* EXERCISE DIRECTIONS
Word for word, restate every line from the one with "is (394, 736)." through the end of the records below, both included, and add nothing.

* GIVEN RECORDS
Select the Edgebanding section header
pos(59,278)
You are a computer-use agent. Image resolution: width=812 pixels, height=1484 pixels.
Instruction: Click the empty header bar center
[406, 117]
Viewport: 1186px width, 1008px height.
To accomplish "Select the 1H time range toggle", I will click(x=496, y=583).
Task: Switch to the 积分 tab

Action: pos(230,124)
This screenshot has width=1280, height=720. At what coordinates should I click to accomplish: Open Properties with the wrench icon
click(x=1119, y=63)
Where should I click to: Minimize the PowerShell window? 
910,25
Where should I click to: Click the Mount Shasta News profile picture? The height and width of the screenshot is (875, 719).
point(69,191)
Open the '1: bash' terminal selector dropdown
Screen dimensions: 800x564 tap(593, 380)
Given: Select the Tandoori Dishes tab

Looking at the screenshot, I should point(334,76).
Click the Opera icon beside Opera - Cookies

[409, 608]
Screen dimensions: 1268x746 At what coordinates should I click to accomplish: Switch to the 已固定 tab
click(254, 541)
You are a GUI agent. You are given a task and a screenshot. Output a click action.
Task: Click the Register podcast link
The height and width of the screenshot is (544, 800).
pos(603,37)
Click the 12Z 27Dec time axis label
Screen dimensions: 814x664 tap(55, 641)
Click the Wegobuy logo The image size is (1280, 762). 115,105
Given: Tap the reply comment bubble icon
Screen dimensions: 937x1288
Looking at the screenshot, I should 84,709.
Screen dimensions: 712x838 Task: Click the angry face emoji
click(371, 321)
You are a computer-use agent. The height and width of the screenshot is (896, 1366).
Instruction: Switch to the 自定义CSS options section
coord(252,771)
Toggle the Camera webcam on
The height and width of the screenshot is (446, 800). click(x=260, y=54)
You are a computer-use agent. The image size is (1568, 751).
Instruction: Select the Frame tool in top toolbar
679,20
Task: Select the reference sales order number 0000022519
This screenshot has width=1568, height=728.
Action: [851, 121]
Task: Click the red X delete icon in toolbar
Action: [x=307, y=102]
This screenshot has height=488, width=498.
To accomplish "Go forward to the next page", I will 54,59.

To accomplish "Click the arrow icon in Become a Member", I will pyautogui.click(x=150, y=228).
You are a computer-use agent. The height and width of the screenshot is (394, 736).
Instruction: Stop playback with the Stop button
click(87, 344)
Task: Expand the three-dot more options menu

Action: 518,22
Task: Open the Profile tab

* RESULT FOR THIS TASK
You are a computer-use agent. The height and width of the screenshot is (394, 736).
Instruction: Stop playback with the Stop button
click(87, 344)
Task: Expand the three-dot more options menu

Action: 518,22
Task: Open the Profile tab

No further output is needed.